SAN FRANCISCO — Physicians who forgo obtaining cultures from patients who come in with possible community-acquired bacterial pneumonia are probably practicing wisely, John G. Bartlett, M.D., said at the annual meeting of the American College of Physicians.

It has been reported that the etiologic agent in pneumonia is never identified in 50% of cases. But that figure comes from clinical trials, in which patients are tested and cultured exhaustively, said Dr. Bartlett, chief of the division of infectious diseases at Johns Hopkins University, Baltimore.

In the hospital, the etiologic organism is identified in only 15%–20% of pneumonia cases, and the most of those results come from blood culture, not sputum.

“We don't do very well with cultures, and therefore, you can't rely on them,” he said.

Sputum rarely yields a positive culture, even in a patient with a pneumonia caused by Streptococcus pneumoniae. And blood cultures may give misleading results because they are so often contaminated, Medicare data have suggested. “There have been several reports that have shown that blood cultures really don't affect outcome in any meaningful way,” Dr. Bartlett said.

Instead, current guidelines say when diagnosing suspected pneumonia from bronchitis, an x-ray is key, although not needed in the patient with normal vital signs and no rales. If the x-ray shows an infiltrate, then the patient has pneumonia, and antibiotic treatment can be initiated empirically, with no need for a culture, because experience suggests that most patients get better with empiric treatment. “The x-ray showing an infiltrate is really a pivotal part of the diagnostic evaluation,” he said. “It separates, to a large extent, antibiotics vs. no antibiotics.”

The exception to this empiric-treatment rule is a patient who is ill enough to be hospitalized, he said. In those patients, he would order a urinary antigen test for Legionella species, because of its virulence and because it is a public health problem, and perhaps a urinary antigen test for pneumococcus, to pick up bacteremia.

[Stored items from a collection]
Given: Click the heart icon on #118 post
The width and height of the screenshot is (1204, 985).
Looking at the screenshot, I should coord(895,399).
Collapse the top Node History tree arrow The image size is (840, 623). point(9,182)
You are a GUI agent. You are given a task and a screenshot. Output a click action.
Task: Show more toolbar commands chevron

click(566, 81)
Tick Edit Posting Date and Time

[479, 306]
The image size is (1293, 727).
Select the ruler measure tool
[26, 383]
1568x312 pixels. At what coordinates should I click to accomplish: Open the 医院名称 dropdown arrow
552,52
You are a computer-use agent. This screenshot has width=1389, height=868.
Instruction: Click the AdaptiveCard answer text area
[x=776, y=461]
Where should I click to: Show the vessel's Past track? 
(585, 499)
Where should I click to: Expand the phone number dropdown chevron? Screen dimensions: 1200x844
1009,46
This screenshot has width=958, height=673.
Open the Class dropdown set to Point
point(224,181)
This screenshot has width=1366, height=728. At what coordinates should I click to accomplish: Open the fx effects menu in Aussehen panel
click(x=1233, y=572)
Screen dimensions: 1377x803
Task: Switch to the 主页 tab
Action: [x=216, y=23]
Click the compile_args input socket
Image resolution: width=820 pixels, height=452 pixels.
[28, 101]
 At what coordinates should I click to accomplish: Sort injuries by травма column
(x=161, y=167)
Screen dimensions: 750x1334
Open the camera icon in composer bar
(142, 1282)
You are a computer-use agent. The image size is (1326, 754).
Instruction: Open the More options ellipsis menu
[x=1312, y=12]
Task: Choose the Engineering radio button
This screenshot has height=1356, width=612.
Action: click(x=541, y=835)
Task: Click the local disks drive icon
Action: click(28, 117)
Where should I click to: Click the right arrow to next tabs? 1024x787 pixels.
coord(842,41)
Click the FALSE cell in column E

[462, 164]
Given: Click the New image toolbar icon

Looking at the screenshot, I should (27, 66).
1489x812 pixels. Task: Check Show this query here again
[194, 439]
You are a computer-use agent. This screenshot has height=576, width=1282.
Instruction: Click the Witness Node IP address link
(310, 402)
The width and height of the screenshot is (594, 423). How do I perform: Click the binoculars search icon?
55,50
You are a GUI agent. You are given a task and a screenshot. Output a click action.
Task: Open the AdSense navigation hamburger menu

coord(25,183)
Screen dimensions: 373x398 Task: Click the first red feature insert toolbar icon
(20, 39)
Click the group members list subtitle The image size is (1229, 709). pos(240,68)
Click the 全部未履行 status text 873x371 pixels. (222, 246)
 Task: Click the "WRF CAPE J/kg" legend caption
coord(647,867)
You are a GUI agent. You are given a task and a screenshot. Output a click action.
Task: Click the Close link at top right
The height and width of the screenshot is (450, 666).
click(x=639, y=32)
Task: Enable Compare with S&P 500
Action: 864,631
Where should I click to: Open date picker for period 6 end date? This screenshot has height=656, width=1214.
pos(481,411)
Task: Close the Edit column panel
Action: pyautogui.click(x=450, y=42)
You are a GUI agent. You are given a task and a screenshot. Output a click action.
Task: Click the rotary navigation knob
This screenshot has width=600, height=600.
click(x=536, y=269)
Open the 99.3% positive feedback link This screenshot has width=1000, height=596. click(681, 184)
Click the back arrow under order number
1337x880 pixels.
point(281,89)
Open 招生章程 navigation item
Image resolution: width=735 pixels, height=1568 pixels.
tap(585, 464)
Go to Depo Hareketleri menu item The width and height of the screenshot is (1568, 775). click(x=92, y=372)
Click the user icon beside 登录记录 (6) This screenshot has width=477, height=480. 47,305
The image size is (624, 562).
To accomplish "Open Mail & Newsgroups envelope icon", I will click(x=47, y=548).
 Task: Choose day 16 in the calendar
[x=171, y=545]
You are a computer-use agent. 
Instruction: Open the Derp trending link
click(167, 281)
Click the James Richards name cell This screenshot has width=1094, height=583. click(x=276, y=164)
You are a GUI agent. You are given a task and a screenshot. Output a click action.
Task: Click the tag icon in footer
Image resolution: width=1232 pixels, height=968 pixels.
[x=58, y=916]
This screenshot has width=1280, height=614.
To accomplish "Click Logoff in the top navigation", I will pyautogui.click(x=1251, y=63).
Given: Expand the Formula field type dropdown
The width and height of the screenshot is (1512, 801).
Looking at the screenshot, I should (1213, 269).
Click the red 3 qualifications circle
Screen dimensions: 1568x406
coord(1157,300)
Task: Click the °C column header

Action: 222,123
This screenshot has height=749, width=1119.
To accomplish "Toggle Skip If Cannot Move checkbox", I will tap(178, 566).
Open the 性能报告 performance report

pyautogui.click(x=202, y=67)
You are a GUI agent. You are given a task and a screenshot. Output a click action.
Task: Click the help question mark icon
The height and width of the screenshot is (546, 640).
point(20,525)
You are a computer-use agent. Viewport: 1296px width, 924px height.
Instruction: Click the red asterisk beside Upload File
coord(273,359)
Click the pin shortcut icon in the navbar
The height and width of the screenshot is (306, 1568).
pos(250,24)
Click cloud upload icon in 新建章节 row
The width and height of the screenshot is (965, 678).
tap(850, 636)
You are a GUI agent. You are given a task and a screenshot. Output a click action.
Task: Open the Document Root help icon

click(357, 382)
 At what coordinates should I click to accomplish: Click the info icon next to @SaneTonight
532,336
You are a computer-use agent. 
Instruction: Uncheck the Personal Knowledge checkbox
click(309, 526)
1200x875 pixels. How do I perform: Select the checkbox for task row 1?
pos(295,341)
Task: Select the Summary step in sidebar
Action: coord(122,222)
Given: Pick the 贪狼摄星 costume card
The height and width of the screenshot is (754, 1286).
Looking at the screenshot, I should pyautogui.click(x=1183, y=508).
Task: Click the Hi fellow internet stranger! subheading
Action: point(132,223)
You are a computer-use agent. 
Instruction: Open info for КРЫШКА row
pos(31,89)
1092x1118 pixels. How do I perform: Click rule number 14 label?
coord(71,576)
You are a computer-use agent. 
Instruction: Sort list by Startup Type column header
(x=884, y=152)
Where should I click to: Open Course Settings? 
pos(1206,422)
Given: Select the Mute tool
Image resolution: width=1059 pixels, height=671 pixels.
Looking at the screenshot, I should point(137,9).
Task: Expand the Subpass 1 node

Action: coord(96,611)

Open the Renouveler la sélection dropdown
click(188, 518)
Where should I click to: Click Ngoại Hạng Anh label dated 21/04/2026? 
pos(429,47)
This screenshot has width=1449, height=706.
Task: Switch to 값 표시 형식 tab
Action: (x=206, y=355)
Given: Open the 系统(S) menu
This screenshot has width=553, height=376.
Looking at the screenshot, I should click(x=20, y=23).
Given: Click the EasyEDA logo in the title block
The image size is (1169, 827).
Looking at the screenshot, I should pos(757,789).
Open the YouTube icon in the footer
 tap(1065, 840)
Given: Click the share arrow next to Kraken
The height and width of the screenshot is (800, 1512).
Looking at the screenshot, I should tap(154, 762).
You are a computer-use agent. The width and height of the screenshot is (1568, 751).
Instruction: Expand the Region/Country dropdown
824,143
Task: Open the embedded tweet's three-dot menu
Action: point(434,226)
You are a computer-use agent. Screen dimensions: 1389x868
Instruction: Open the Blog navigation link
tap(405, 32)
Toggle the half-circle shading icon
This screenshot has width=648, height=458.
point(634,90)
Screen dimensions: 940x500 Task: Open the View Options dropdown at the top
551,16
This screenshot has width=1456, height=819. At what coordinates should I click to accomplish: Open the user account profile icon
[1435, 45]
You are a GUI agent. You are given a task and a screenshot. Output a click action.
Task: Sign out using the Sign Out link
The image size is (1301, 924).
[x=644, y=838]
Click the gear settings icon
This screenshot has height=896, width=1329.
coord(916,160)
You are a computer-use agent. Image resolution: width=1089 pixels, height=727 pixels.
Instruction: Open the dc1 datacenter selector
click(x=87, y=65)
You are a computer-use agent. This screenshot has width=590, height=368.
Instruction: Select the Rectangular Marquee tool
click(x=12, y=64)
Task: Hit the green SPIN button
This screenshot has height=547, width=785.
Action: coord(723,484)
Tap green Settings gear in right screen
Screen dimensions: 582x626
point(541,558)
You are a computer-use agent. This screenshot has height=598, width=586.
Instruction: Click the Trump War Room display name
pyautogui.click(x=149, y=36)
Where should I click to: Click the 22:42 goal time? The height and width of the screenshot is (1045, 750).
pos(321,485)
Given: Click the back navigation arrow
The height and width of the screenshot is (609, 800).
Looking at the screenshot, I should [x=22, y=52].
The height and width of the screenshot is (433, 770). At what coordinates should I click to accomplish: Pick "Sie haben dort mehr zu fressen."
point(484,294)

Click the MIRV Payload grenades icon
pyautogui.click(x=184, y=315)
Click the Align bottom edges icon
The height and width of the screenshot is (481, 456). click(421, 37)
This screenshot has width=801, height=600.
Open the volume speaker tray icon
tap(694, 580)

• **Directions**:
• A. Answer these questions from the pneumonia article:
(i) In what share of hospital pneumonia cases is the etiologic organism identified?
(ii) What x-ray finding means the patient has pneumonia?
(iii) For which organism would Dr. Bartlett order a urinary antigen test because of its virulence and because it is a public health problem?
• B. Extract the stretch of the pneumonia article from "Instead, current guidelines" through "pick up bacteremia.", copying it word for word.

• **List of solutions**:
• A.
(i) 15%–20%
(ii) An infiltrate
(iii) Legionella species

• B.
Instead, current guidelines say when diagnosing suspected pneumonia from bronchitis, an x-ray is key, although not needed in the patient with normal vital signs and no rales. If the x-ray shows an infiltrate, then the patient has pneumonia, and antibiotic treatment can be initiated empirically, with no need for a culture, because experience suggests that most patients get better with empiric treatment. “The x-ray showing an infiltrate is really a pivotal part of the diagnostic evaluation,” he said. “It separates, to a large extent, antibiotics vs. no antibiotics.”

The exception to this empiric-treatment rule is a patient who is ill enough to be hospitalized, he said. In those patients, he would order a urinary antigen test for Legionella species, because of its virulence and because it is a public health problem, and perhaps a urinary antigen test for pneumococcus, to pick up bacteremia.